Once your application has been received, a social worker will be allocated to undertake your assessment; this may be an independent social worker (who does not work for Fostering People) or it may be one of our own Supervising Social Workers. The assessment usually takes around 4 - 6 months from receipt of application to Panel but on rare occasions, based on your circumstances, could take up to 8 months.

Your assessor will visit you at home and will also visit your referees (including adult birth children and significant ex-partners) and will want to speak to your birth children to ascertain their views about fostering and get to know them too. It’s normal for birth children to be involved in some of your assessment sessions and your assessor may complete some ‘direct work’ (fun activities such as games / drawing etc) with them to check that they have an age appropriate understanding of fostering and appear happy with your decision to foster and to share you and their home with children they do not know. 

The number of home visits usually averages between 8 and 10 and they are usually around 2 hours per visit. Your assessor will also want to meet your pets and basically get to know you as a family, including your routines, hobbies, interests and day-to-day life etc. This all forms part of the picture of how a fostered child would experience living in your family and will also help with matching a child to your family once you are approved. 

If you are applying jointly with your partner, your assessor will want to see you together but will also complete one or more sessions with you on an individual basis. You will discuss all aspects of your life, including your life history, starting from your childhood and then working through your teenage years and adult life, including employment and relationships. Many applicants find that they enjoy this, but there can obviously be times when you may discuss sensitive or difficult issues – your assessor is there to support you and it is absolutely fine to say if you need to take a break.

Preapproval training

As part of your assessment, you will be asked to attend our Skills to Foster training, which is usually a 3 day course and is run regionally. You’ll be asked about your availability for this training as, though it often spans a weekend, you may need to take some time off work. It’s important that you try to prioritise this training as you cannot go to Panel without having attended.

At the training, you’ll meet other applicants from your region, current foster parents and possibly even looked after children too. This is a perfect opportunity to learn more, to ask questions and to get to know those you will be linked with as you progress in your fostering career.

In addition to this you will receive our ‘Next Steps to Fostering’ guide. Your assessor will support you to work through this booklet and you will be asked to submit some written responses and reflections at the end of this. Your assessor is likely to also provide you with other reading materials, scenarios and exercises or suggest some additional reading and research for you. You may even want to ask your assessor for further reading suggestions and your assessor will have lots of ideas for you!

Form F

The Form F is the report which is completed by your assessor and sent to our fostering panel with a recommendation for approval, including the terms of approval, such as numbers and ages of children.

Once all home visits have been completed alongside references and checks, your assessor will be able to make a decision on your suitability to foster. Please don’t worry though, if any potential problems arise during the assessment, these will be discussed with you at the time. You won’t have to wait until the very end of the process to know what your assessor is likely to be recommending.
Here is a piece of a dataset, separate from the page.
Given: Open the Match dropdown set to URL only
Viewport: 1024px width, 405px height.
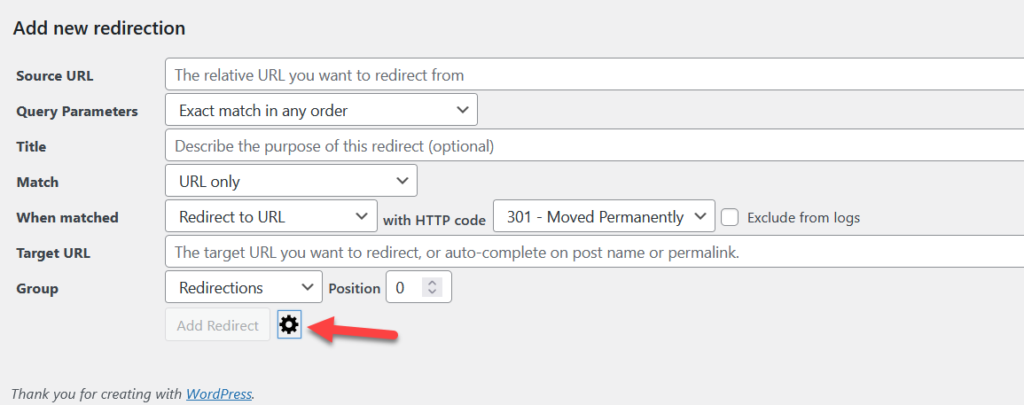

Your assessor will complete the report – the Form F – and you will have chance to read it, make any comments and agree its content before it is sent to the fostering panel for consideration.

Fostering Panel

The word ‘panel’ sounds a bit daunting and the idea of a room full of people asking you questions might seem quite overwhelming.

The truth is, though, that most people say afterwards that panel was much less intimidating than they had feared and that panel members were friendly and welcoming. All panel members will be aware that people may be a bit anxious about attending and they will try to help you to relax.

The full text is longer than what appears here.